### [ページ抜粋]

現在、携帯通信機器による情報通信の分野では、基盤整備が急速に促進されつつある。1995年4月よりデジタル携帯電話による9600bps、そして1997年4月よりPHSによる32kbpsという通信速度でのサービスが開始されており、通信環境の整備が確実に進行している。現時点において、PHsによる32kbpsデータ通信サービスは、通信速度の速さから、画像情報の送信等でデジタル携帯電話に比較し、圧倒的に優位である。

また、PHSの通話エリアの狭さが指摘されてきたが、大都市を中心にカバーエリアも広がりつつあり、その面での障害は薄れつつある。

新しいデータ通信方式として、デジタル携帯電話によるパケット通信サービスが、首都圏の一部と2〜3の市町村で、1997年3月より実施されている。このパケット通信サービスでは28.8kbpsの通信速度を実現しており、PHsの32kbpsと比較して遜色はほとんどない。現状では、サービスエリアが一部の地域に限られているが、今後順次拡大され、1998年3月迄に全国の政令指定都市に広がる予定である。

静止衛星「N-STAR」を利用した、衛星携帯電話によるデータ通信サービスも既に実施されており、山間部などの地上局のカバーエリア外においての通信を可能にしている。

1998年以降は、衛星携帯電話への新規参入が複数計画されている。1998年の秋には、米国モトローラ社を中心とした民間団体により、66個の低軌道周回衛星を使ったイリジウムと呼ばれる携帯電話向けの衛星通信サービスが開始される予定である。当初は、2.4kbpsの音声通信が中心となるが、2002年には64kbpsまで通信速度が高められる予定にある。さらに、モトローラ社では同社の衛星通信システムを進化統合させた、セレストリィと呼ばれる63個の低軌道周回衛星による衛星通信サービスも構想中である。また、2002年の実用化に向けて、米国マイクロソフト社を中心とした民間団体が、288個の低軌道周回衛星を使った、テレディシックと呼ばれる衛星携帯電話サービスを計画している。この計画では、2Mbpsに及ぶ高速データ通信の実現が見込まれている。同様に、ヨーロッパに本拠を置くスカイブリッジ社も64個の低軌道周回衛星によるサービスを構想中である。

一方、郵政省は2005年の実用化をめざし、1998年度から通信衛星を活用した携帯電話システムの開発に着手する予定である。このシステムでは、総合デジタル通信網(ISDN)と同等の64kbpsのデータ通信速度を確保し、全国どこでも携帯電話が使えるようにする計画であり、2002年に試験衛星を打ち上げ、成功すれば携帯電話専用としては世界初の静止衛星の利用となる。

### [提供データ]
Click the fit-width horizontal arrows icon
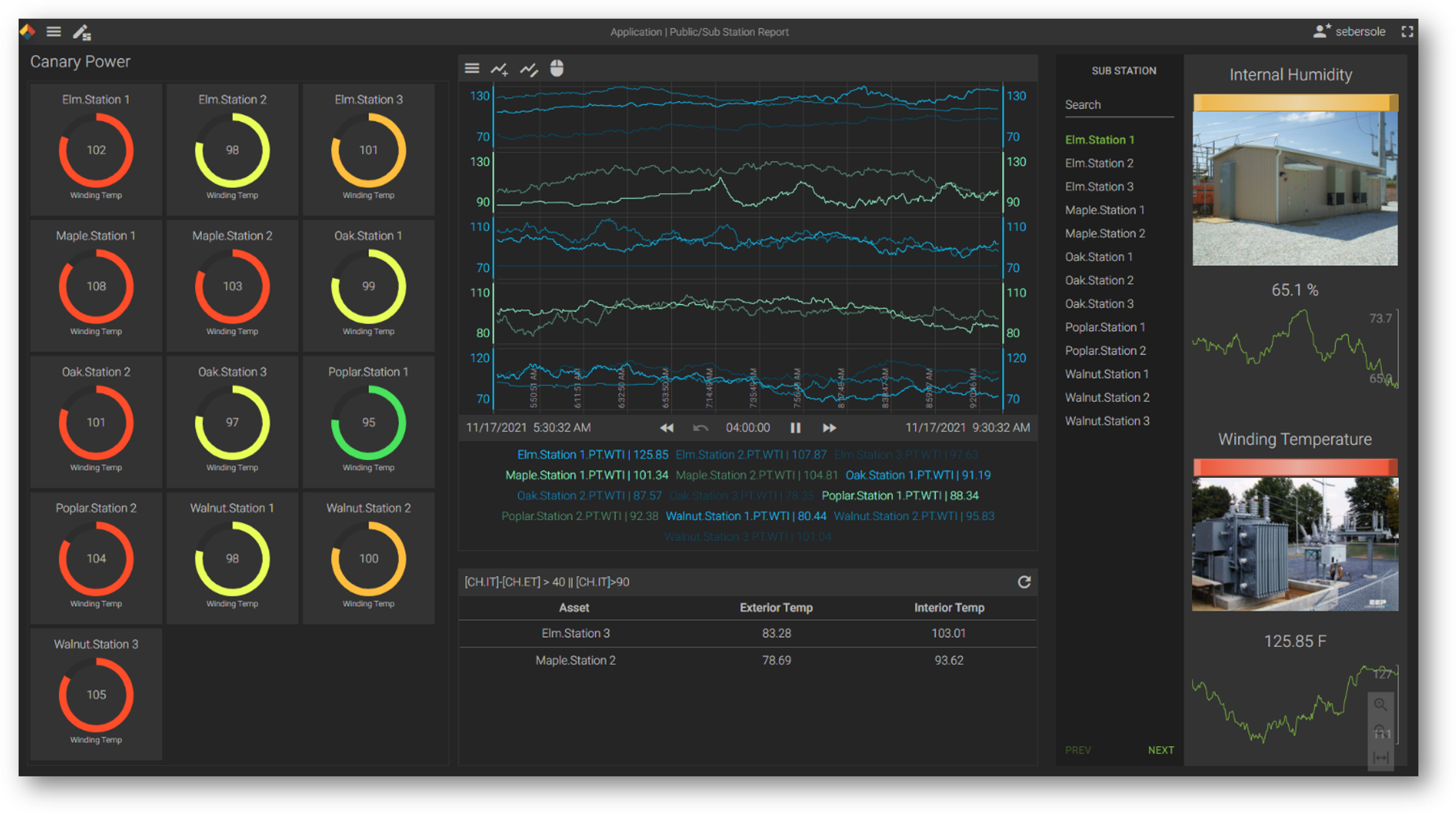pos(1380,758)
==
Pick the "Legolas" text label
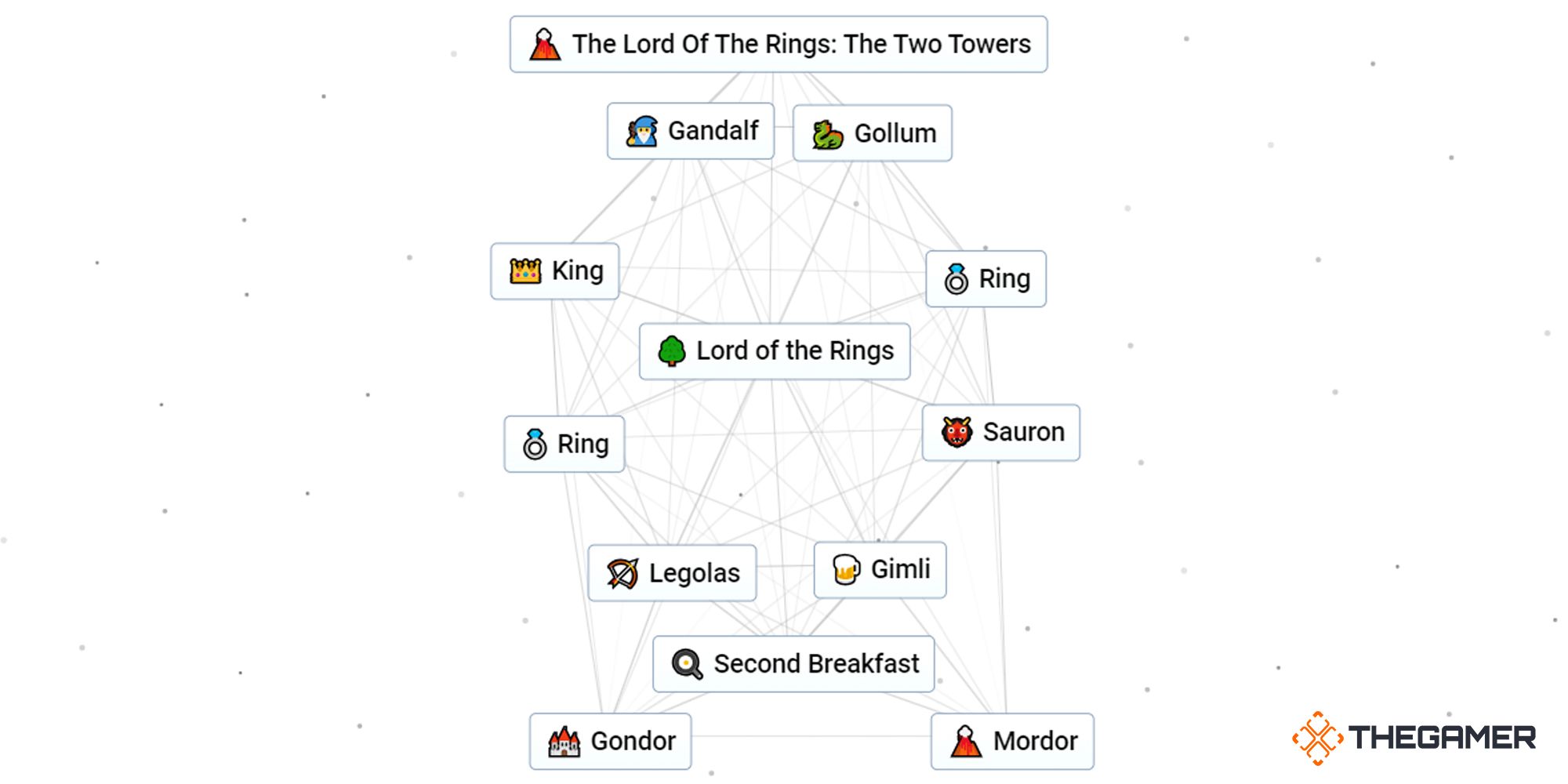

### [作業内容]
ページ抜粋について、次の問いに答えよ。
1. PHSによる32kbpsのサービスはいつ開始されたか。
2. イリジウムと呼ばれる衛星通信サービスは何個の低軌道周回衛星を使うか。
3. 郵政省が開発する携帯電話システムでは、どれだけのデータ通信速度を確保する計画か。

### [出力]
1. 1997年4月
2. 66個
3. 64kbps